-- Material provided follows --
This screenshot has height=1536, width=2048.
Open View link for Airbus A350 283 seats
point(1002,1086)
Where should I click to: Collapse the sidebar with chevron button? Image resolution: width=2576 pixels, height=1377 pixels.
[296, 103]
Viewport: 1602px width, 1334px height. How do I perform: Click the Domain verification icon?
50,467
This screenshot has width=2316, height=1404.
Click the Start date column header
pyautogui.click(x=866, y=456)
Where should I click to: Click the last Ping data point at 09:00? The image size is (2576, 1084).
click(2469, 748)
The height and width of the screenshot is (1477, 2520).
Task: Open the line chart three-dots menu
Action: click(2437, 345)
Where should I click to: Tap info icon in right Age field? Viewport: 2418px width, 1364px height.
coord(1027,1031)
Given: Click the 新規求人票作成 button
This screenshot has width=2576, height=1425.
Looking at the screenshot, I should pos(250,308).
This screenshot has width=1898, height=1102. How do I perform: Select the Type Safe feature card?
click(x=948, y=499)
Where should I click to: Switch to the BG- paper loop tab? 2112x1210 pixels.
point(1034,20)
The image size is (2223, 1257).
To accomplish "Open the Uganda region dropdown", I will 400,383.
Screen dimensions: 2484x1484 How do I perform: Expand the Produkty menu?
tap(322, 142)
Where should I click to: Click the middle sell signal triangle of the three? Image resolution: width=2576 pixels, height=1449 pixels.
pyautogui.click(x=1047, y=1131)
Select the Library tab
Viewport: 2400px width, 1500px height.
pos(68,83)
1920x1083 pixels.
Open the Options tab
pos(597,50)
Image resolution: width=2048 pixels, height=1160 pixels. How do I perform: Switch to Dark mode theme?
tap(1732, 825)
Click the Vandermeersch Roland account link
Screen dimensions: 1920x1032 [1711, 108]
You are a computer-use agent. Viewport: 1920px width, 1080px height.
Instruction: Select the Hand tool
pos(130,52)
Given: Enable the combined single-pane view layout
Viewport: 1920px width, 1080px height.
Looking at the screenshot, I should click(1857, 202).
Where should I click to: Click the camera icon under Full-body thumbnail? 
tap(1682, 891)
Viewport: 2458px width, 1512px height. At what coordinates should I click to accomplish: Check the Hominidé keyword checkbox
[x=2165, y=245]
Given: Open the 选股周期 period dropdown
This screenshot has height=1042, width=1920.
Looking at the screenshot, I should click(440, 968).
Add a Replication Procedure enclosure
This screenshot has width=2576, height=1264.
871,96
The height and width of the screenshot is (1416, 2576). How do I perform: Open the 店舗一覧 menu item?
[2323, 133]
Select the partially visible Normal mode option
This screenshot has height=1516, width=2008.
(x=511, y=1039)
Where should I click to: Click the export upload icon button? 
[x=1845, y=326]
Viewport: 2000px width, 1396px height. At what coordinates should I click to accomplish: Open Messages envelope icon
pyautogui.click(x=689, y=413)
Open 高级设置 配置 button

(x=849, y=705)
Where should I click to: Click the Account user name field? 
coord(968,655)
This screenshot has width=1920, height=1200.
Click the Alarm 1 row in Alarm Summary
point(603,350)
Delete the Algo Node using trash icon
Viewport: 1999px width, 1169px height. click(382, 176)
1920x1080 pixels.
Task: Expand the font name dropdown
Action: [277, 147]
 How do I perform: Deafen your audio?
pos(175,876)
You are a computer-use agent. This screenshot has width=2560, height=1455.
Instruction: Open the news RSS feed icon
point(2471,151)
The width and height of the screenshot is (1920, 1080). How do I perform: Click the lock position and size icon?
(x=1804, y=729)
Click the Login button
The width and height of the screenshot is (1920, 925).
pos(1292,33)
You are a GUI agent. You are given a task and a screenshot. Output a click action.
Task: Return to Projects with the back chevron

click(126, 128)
-- Material provided concluded --
Work item.
Transcribe exactly, and only, the lines that extend from the one containing "Open 高级设置 配置 button" to the end of the records above, inclusive of both.

Your solution.
Open 高级设置 配置 button

(x=849, y=705)
Where should I click to: Click the Account user name field? 
coord(968,655)
This screenshot has width=1920, height=1200.
Click the Alarm 1 row in Alarm Summary
point(603,350)
Delete the Algo Node using trash icon
Viewport: 1999px width, 1169px height. click(382, 176)
1920x1080 pixels.
Task: Expand the font name dropdown
Action: [277, 147]
 How do I perform: Deafen your audio?
pos(175,876)
You are a computer-use agent. This screenshot has width=2560, height=1455.
Instruction: Open the news RSS feed icon
point(2471,151)
The width and height of the screenshot is (1920, 1080). How do I perform: Click the lock position and size icon?
(x=1804, y=729)
Click the Login button
The width and height of the screenshot is (1920, 925).
pos(1292,33)
You are a GUI agent. You are given a task and a screenshot. Output a click action.
Task: Return to Projects with the back chevron

click(126, 128)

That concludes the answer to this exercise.